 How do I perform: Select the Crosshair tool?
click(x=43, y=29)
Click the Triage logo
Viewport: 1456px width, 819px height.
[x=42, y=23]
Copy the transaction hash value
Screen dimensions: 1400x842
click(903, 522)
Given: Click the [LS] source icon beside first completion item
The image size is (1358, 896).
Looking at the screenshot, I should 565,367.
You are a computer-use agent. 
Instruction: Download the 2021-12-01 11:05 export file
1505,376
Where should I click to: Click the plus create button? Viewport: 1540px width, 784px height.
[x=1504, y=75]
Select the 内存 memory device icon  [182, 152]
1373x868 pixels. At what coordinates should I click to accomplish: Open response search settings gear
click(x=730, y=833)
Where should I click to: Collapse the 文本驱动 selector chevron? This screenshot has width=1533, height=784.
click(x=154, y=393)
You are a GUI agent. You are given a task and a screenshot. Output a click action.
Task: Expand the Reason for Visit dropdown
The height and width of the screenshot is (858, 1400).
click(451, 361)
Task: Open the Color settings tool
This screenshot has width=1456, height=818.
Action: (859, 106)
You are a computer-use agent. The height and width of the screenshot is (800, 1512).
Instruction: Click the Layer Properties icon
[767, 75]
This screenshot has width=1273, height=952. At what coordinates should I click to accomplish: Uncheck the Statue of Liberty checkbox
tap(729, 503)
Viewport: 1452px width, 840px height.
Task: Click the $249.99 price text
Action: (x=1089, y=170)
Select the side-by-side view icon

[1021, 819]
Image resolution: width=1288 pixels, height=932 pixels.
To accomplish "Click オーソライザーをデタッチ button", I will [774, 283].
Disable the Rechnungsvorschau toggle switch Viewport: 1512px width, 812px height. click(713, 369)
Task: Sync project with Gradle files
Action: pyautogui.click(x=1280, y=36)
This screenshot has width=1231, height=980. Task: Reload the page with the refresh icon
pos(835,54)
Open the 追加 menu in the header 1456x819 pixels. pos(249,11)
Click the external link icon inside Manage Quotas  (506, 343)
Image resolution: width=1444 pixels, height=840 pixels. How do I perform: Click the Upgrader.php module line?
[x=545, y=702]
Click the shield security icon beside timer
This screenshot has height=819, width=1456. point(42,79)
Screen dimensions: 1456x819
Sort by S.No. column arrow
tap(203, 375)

**Exercise description**: Nothing should appear in the output except the lines from the one with "The height and width of the screenshot is (858, 1400)." through the end of the records above, copied exactly.

**Answer to the problem**:
The height and width of the screenshot is (858, 1400).
click(451, 361)
Task: Open the Color settings tool
This screenshot has width=1456, height=818.
Action: (859, 106)
You are a computer-use agent. The height and width of the screenshot is (800, 1512).
Instruction: Click the Layer Properties icon
[767, 75]
This screenshot has width=1273, height=952. At what coordinates should I click to accomplish: Uncheck the Statue of Liberty checkbox
tap(729, 503)
Viewport: 1452px width, 840px height.
Task: Click the $249.99 price text
Action: (x=1089, y=170)
Select the side-by-side view icon

[1021, 819]
Image resolution: width=1288 pixels, height=932 pixels.
To accomplish "Click オーソライザーをデタッチ button", I will [774, 283].
Disable the Rechnungsvorschau toggle switch Viewport: 1512px width, 812px height. click(713, 369)
Task: Sync project with Gradle files
Action: pyautogui.click(x=1280, y=36)
This screenshot has width=1231, height=980. Task: Reload the page with the refresh icon
pos(835,54)
Open the 追加 menu in the header 1456x819 pixels. pos(249,11)
Click the external link icon inside Manage Quotas  (506, 343)
Image resolution: width=1444 pixels, height=840 pixels. How do I perform: Click the Upgrader.php module line?
[x=545, y=702]
Click the shield security icon beside timer
This screenshot has height=819, width=1456. point(42,79)
Screen dimensions: 1456x819
Sort by S.No. column arrow
tap(203, 375)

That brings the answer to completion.